Булгаков в свое время не мог простить первой жене, что не увезла его, больного, вместе с отступающими белыми из России. Он страстно мечтал о загранице, а Париж вообще был городом его снов. В Париже жил брат — Николай Афанасьевич, доктор медицины, бактериолог, бывший прототипом Николки из «Белой гвардии» и «Дней Турбиных»… На книге первой романа «Дни Турбиных» (под таким названием парижское издательство «Конкорд» выпустило в 1927 году «Белую гвардию») Михаил Афанасьевич написал: «Жене моей, дорогой Любаше, экземпляр, напечатанный в моем недостижимом городе. 3 июля 1928 г.». Рассказы Любы о Париже были для него пьянящим «медом воспоминаний». И самым неожиданным образом некоторые из них отразились потом в невероятных сценах «Мастера и Маргариты».
Эти статистки-ню из «Фоли-Бержер», украшенные перьями, манящие, сверкающие глазами… Не их ли мы увидим на балу у Воланда, где вместе с мужчинами-«фрачниками» присутствуют нагие красавицы в лаковых туфельках, с маленькими нарядными сумочками и с прическами, украшенными перьями?
А вот что рассказывала Люба о своей последней репетиции в «Фоли-Бержер»:
«В картине „Ночь на колокольне Нотр-Дам“ участвовала вся труппа. По углам таинственно вырисовывались химеры. Зловещий горбатый монах в сутане стоял над громадным колоколом, простирая руки над вырывающимся из-под его ног пламенем. Из пламени медленно поднималась фигура лежащей женщины. Черный бархат скрадывал железную подпорку, и казалось, что женщина плывет в воздухе (не отсюда ли полет нагой Маргариты в ночном небе?). На колоколе, привязанная гирляндами цветов, висела совершенно обнаженная девушка. В полутьме мерцало ее прекрасное тело, казавшееся неживым. Голова в потоке темных волос была безжизненно запрокинута.
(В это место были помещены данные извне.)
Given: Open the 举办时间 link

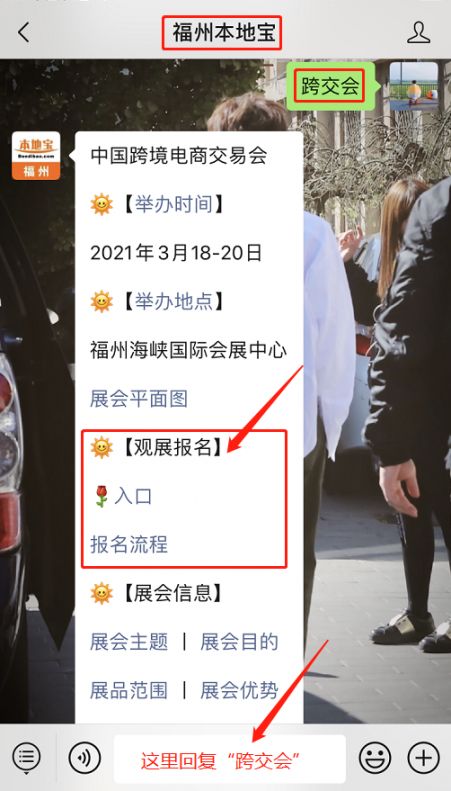Looking at the screenshot, I should (174, 204).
Под звуки глазуновской „Вакханалии“ оживали химеры. Ведьмы хороводом проносились вокруг монаха. Вдруг одна из них крикнула: „Она умерла!“ — и остановилась. Произошло смятение. Задние наскочили на передних.
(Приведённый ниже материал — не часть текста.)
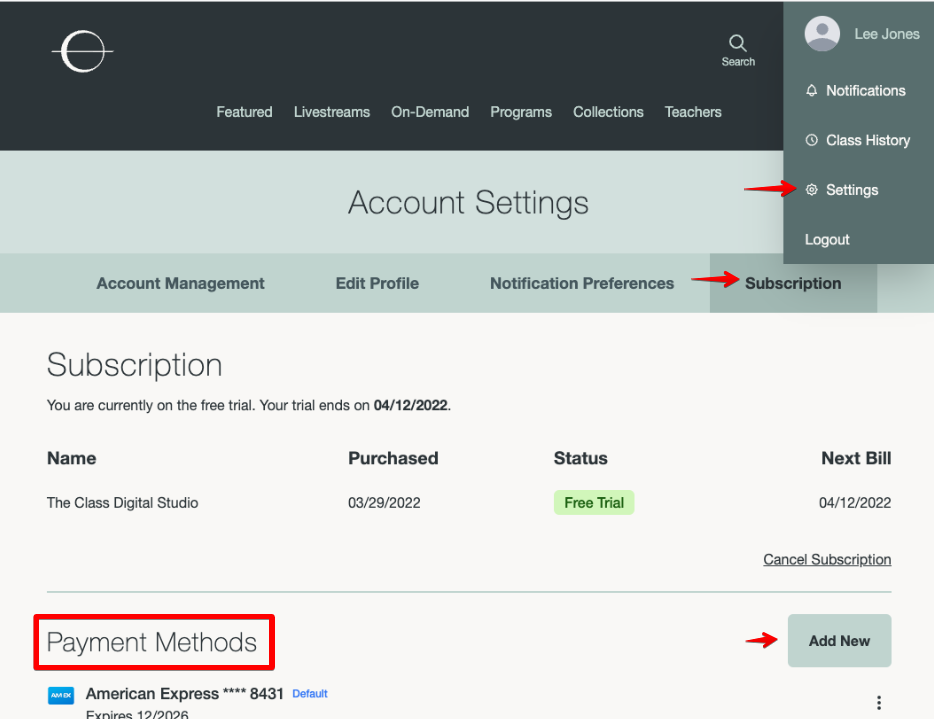Open Search via the magnifying glass icon
The height and width of the screenshot is (719, 934).
tap(738, 43)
— Где? Кто? — Оркестр продолжал играть. — О! Умерла!
— Тихо! — крикнул режиссер. — Без паники!
Артистку сняли с колокола. Она была в глубоком обмороке. Впопыхах ее положили прямо на пол. Появился врач, запахло камфарой. „Она закоченела, — сказал он. — Прикройте ее!“ Монах набросил на девушку свою сутану…»
Тут можно разглядеть многое. И мнимую смерть Маргариты, отравленной Азазелло, и широкий черный плащ, которым она прикрывает свою наготу, и общую бесовщину всей сцены, которая стала в романе истинной дьяволиадой…
Кстати, Воланд на крыше Пашкова дома сидит в позе химеры на Нотр-Дам. Фотография этой химеры, которую Люба привезла из Парижа, долго стояла на письменном столе Булгакова.